Start of Records supplied

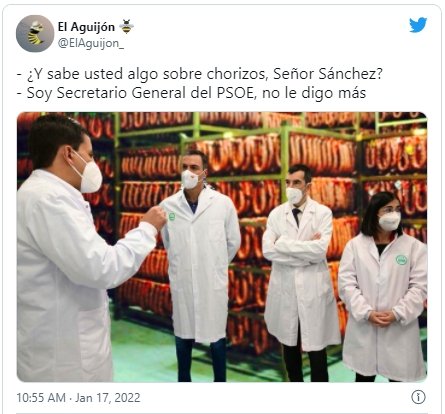The width and height of the screenshot is (445, 414).
Task: Click the white mask of the left speaker
Action: coord(89,173)
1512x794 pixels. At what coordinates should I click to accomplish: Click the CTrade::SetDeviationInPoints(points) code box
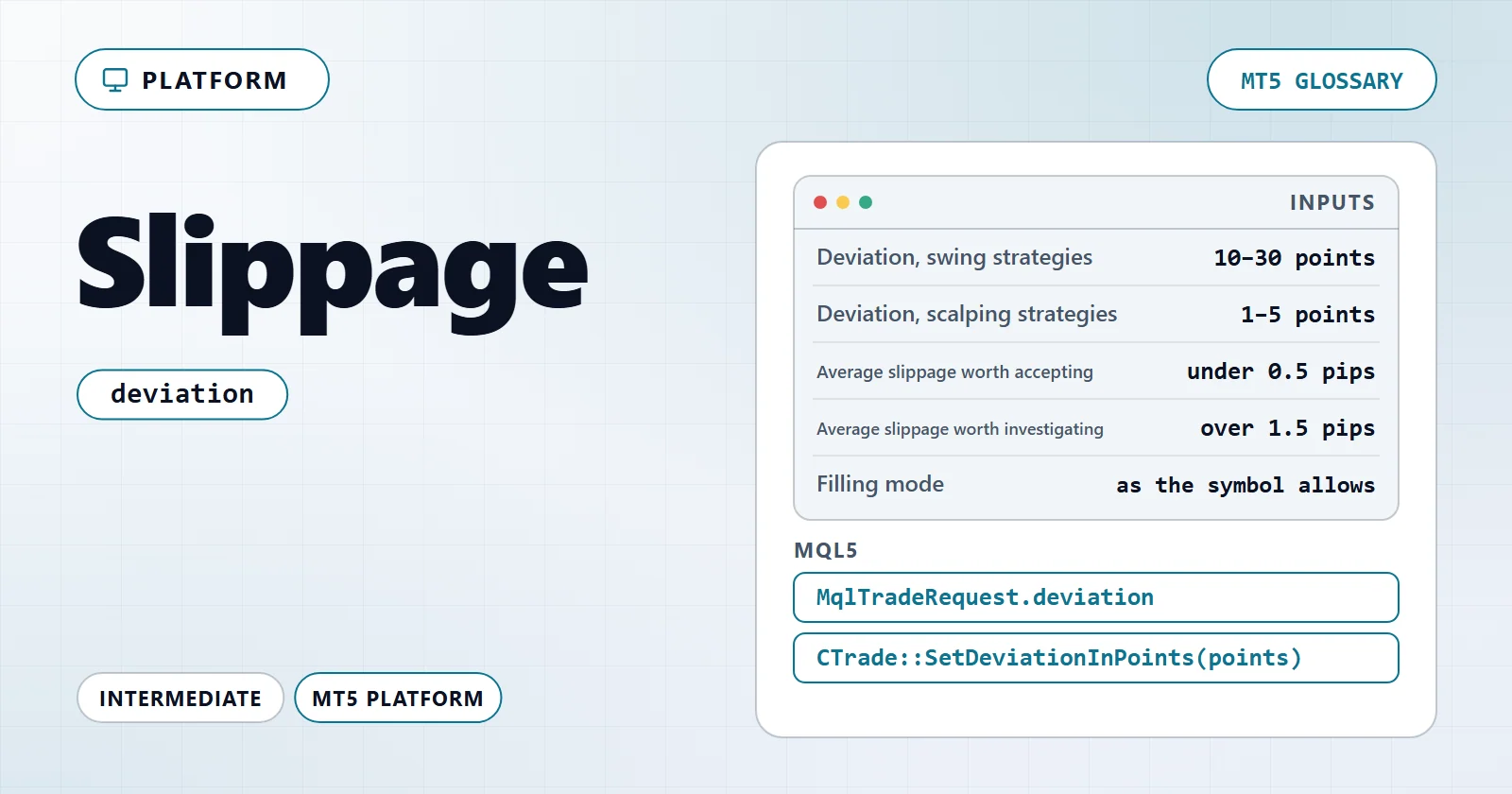(1096, 658)
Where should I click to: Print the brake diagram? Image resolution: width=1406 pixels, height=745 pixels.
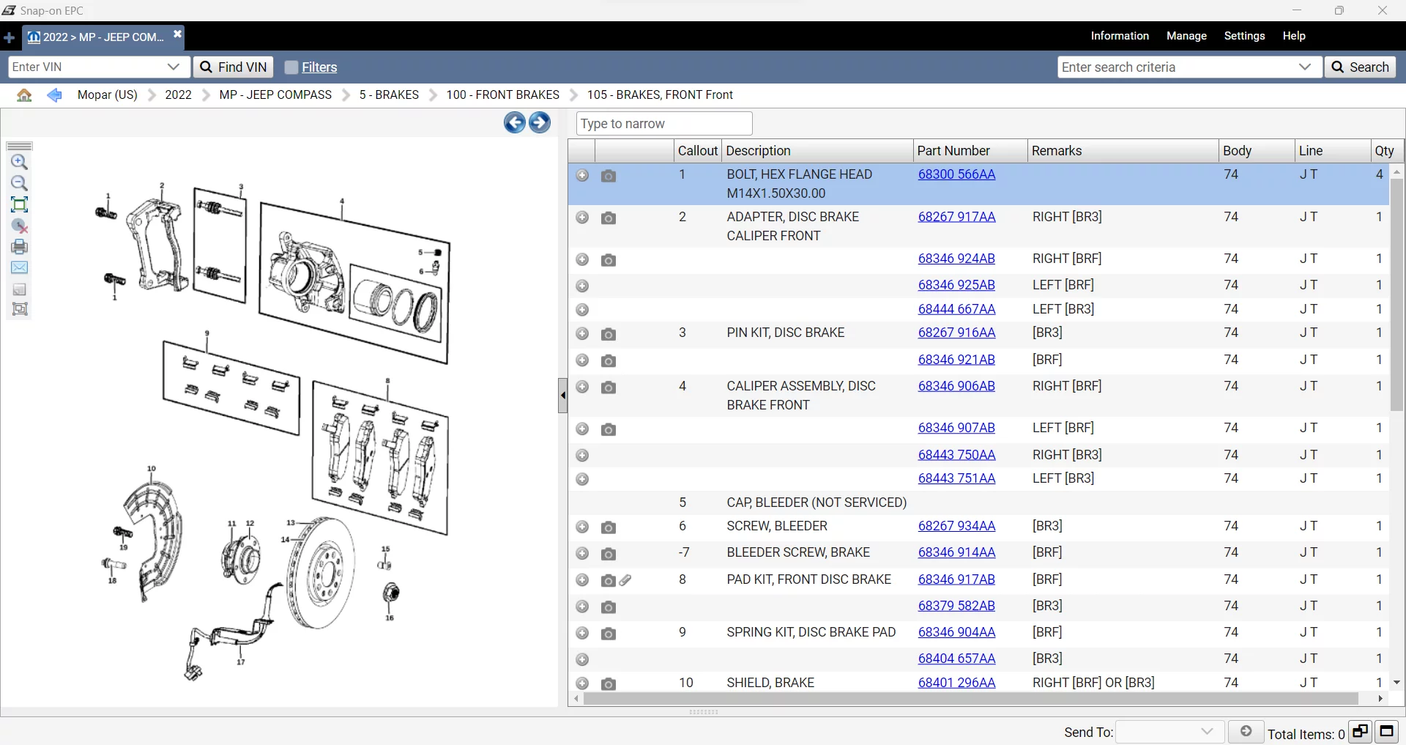coord(19,247)
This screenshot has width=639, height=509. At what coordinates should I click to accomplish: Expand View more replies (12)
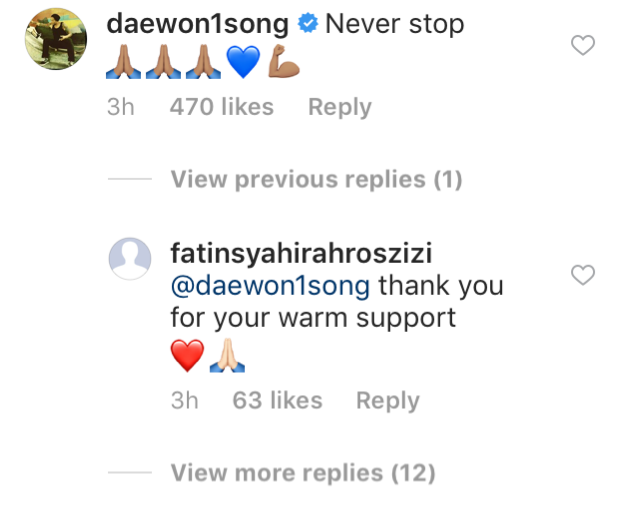303,473
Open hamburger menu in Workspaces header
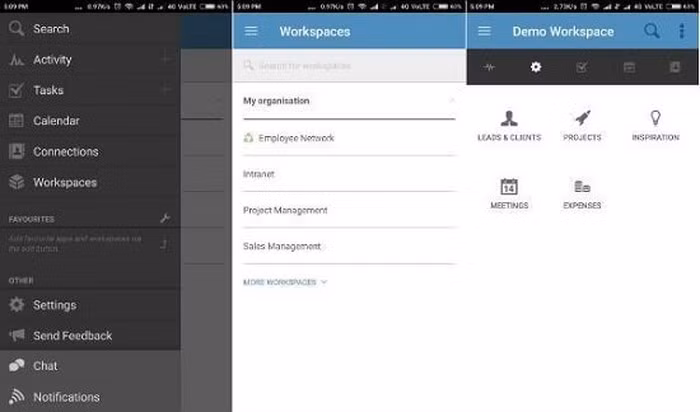Viewport: 700px width, 412px height. (251, 31)
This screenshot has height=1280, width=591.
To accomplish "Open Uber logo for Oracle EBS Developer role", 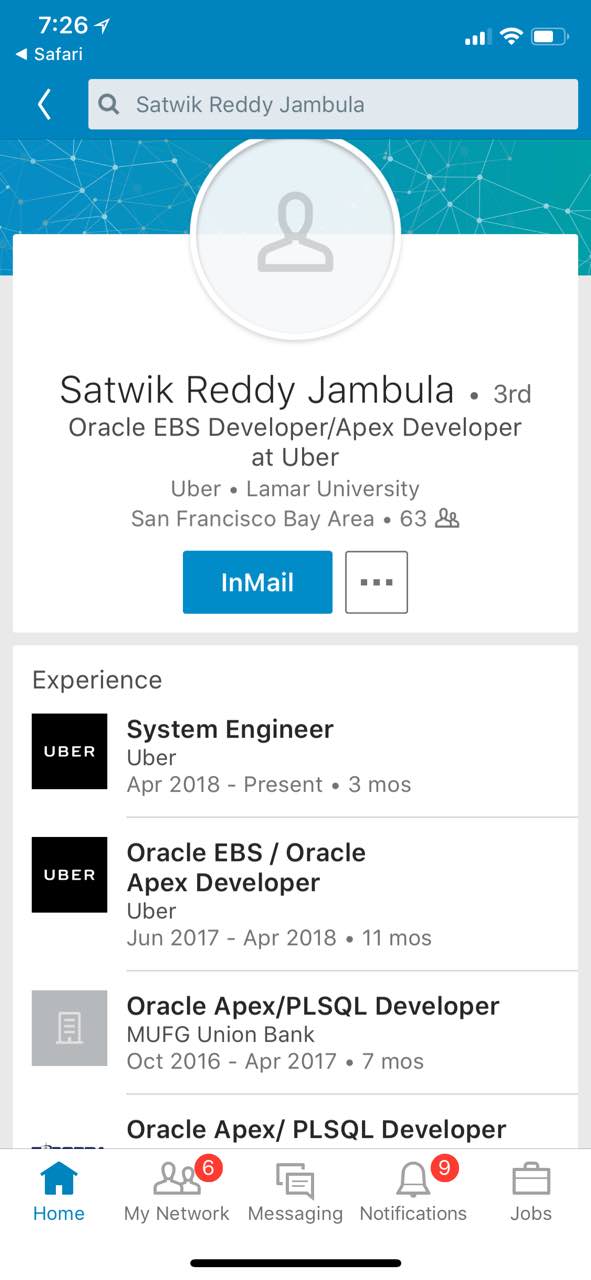I will click(69, 875).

End of Records supplied

Work order
For the data above, set down exactly the lines from the line with "This screenshot has width=639, height=509." to the line with "This screenshot has height=1280, width=591.", both included, leaving pictures out.

Answer box
This screenshot has width=639, height=509. At what coordinates should I click to accomplish: Expand View more replies (12)
303,473
Open hamburger menu in Workspaces header
Viewport: 700px width, 412px height. (251, 31)
This screenshot has height=1280, width=591.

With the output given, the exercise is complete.